BBJ: When do expect your business to return to “normal”, and what might that “normal” look like?

EP: Starting from a profitability and business-to-business point of view, our utilization levels are much better than other offices in the region. That is because our office is larger and has a mix of large-scale transactions and day-to-day bread and butter corporate maintenance: HR issues, IT issues, small day to day work that never stopped and kept us going, though that will inevitably slow in the summer.

From an organizational point of view, I think we have already seen that we will never go back in a lot of ways, because people are scared and do not want get back to office. We have to build up a very safe environment for at least a year to a year-and-a-half until a vaccine is found. That may mean working in smaller teams, for example, for the whole summer, or working in staggered shifts. Like several other companies, we will return to the office in June; however, that will be in rotation and with implementing strict hygiene and other rules to keep ourselves and our colleagues safe. I believe we will have to have this system in place for a longer period of time.

If the virus comes back in the autumn, we may have to send people home again. But the new digital world is working really well. We can work more from home in the future, so we may never be back as it was with everyone in the office all the time. That is harder from a team building perspective. We can work from home, but it is not the same when you do not meet, do not exchange ideas, there no brain storming.

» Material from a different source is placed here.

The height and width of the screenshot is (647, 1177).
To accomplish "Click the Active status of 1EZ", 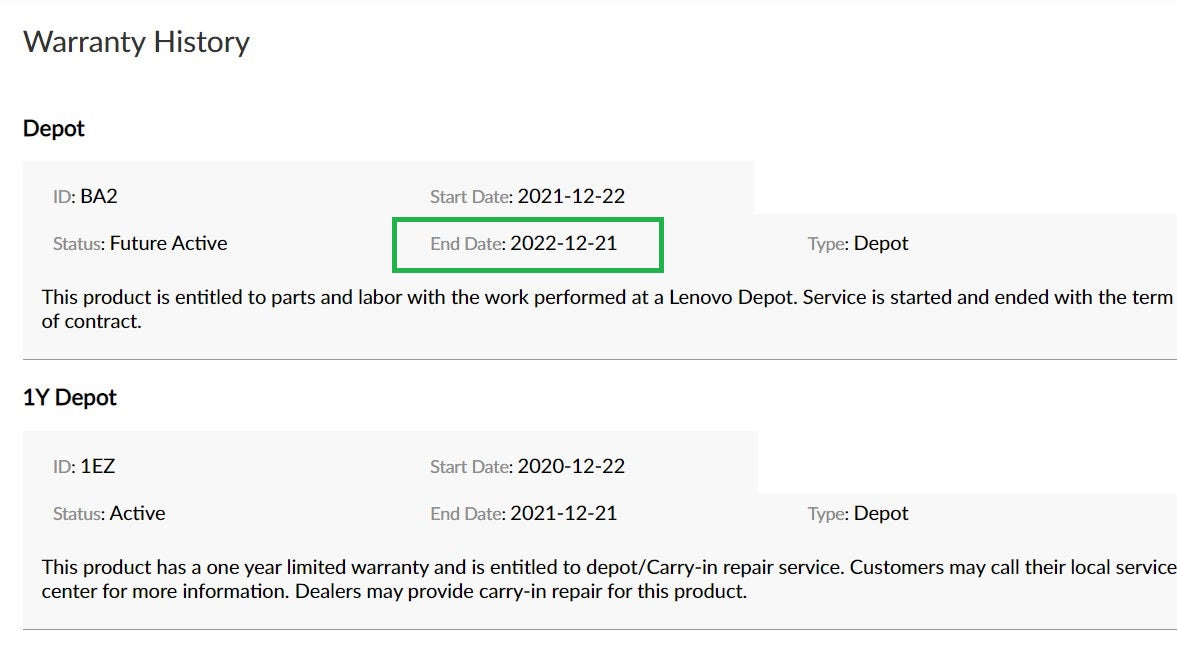I will click(137, 513).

BBJ: How have your clients reacted? Was there a call to stop projects, or a demand for more help? What have been the most common concerns?

EP: Digitalization has been the big thing. If you have a team doing technical law, you are being asked to speed up these projects. There are other examples; for instance, our real estate team has completed a major transaction during the lockdown in a completely digital manner, they have not met the client at all, and meetings, negotiations took place online.

BBJ: Have there been any key issues highlighted by the crisis?

EP: Sorting out documentation issues, signatures, notarized contracts. It is all rather difficult at times like this! Clients want simple documents and forms, less should be notarized or read out aloud in front of witnesses than is the case now. Hungary is rather bureaucratic in this regard; so much has to be done before a notary public, but does it really need to be?

BBJ: What will be the most important legal and business tasks for helping the markets reopen?

EP: I think the government has done a pretty good job. When new legislation is made in a hurry and in very difficult circumstances, you can always find weak spots, issues that need fixing if you want to. The important thing then in to bring in new legislation. Employment support, for example, was not being delivered as widely as the government would have hoped. The government understood this and changed the law.

I think new insolvency legislation will be required or there will be a wave of insolvencies and bankruptcies. We have started a program regionally called Recovery & Rebound that focuses on businesses returning and key issues our clients may face in the next months or so. Besides this, we have been continuously training our people – this is nothing new at CMS – and are currently running training on restructuring and insolvency not only for our banking professionals.

BBJ: What do you think will be the lasting impacts?

EP: How we go about law will change in the short-term, whatever else changes, at least for the next one, one-and-a-half years. We [at CMS] are lucky because all this day to day work has helped keep us afloat. I think we are going to see a lot more digital application of law in the future.